WORK REQUIRED =
Please gather every line in the listing below that contains the word "next", and copy each one in full.

PROVIDED DATA =
┌────────
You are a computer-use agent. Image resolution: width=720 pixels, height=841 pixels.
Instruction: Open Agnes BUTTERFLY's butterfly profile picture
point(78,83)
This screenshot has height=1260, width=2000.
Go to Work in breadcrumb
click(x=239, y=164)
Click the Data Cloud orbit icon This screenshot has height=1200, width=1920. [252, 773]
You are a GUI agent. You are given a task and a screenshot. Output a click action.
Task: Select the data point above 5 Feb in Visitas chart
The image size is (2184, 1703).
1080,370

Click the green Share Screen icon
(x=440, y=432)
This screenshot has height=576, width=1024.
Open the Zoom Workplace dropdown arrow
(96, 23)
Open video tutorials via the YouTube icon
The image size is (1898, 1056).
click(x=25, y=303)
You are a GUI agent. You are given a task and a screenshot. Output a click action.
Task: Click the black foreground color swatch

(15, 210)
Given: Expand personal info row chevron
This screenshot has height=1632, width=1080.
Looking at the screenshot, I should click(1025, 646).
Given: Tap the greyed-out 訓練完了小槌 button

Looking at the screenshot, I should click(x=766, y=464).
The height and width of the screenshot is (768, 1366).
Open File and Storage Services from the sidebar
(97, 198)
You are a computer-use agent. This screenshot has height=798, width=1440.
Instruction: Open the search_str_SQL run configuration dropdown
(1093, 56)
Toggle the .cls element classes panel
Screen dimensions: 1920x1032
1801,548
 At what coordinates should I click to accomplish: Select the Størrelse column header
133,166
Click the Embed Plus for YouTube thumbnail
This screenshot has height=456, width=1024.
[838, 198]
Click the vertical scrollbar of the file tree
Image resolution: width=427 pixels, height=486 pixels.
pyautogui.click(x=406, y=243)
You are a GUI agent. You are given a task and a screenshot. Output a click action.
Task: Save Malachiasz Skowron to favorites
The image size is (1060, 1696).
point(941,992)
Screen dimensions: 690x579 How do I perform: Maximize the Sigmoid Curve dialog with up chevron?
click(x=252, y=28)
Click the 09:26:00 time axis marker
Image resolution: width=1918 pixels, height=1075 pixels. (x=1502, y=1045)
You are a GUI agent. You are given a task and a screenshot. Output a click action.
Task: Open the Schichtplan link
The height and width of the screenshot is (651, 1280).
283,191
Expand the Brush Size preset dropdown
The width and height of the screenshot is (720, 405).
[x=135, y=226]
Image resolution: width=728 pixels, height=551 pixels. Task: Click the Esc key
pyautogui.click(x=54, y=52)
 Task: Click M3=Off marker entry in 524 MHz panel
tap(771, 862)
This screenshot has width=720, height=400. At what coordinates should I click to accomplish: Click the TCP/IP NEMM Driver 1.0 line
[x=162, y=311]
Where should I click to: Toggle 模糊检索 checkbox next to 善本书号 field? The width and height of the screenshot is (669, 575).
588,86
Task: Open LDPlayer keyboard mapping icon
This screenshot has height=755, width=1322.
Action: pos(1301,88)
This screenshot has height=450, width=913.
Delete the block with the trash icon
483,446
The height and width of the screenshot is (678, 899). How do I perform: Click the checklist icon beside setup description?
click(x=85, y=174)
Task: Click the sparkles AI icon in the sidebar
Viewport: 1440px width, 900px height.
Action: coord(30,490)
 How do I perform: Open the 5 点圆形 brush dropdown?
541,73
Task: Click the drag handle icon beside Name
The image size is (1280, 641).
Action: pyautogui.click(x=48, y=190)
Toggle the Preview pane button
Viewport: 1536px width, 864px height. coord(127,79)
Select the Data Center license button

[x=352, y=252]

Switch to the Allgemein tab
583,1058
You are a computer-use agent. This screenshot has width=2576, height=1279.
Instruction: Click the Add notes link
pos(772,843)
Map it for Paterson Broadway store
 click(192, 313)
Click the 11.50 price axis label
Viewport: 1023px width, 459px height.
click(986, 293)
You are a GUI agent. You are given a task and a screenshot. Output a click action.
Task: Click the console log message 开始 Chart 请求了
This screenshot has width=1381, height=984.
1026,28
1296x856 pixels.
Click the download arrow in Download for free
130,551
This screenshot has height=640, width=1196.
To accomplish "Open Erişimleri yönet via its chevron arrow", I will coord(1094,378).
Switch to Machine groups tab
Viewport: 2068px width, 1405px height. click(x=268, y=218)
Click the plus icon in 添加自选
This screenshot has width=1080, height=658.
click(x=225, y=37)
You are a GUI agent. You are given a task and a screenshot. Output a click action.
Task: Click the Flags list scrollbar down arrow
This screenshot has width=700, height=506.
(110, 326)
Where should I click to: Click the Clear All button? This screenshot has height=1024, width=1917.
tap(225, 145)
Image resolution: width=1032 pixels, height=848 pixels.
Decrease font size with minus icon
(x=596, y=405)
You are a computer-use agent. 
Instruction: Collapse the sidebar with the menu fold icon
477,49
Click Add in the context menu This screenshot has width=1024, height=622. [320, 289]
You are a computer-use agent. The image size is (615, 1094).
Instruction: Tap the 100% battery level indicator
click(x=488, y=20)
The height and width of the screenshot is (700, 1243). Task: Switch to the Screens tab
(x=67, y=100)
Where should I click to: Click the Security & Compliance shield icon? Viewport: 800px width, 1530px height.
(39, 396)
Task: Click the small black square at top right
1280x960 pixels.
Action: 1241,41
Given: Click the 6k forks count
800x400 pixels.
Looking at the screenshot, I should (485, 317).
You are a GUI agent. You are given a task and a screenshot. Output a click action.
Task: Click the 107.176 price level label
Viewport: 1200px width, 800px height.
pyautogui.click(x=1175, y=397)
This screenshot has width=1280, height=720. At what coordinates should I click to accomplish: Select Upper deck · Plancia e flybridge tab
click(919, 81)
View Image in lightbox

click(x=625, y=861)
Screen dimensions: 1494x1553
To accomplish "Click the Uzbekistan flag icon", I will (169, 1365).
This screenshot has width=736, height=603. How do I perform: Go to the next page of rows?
└────────
EXERCISE ANSWER =
Where should I click to: Toggle 模糊检索 checkbox next to 善本书号 field? The width and height of the screenshot is (669, 575).
This screenshot has width=736, height=603. How do I perform: Go to the next page of rows?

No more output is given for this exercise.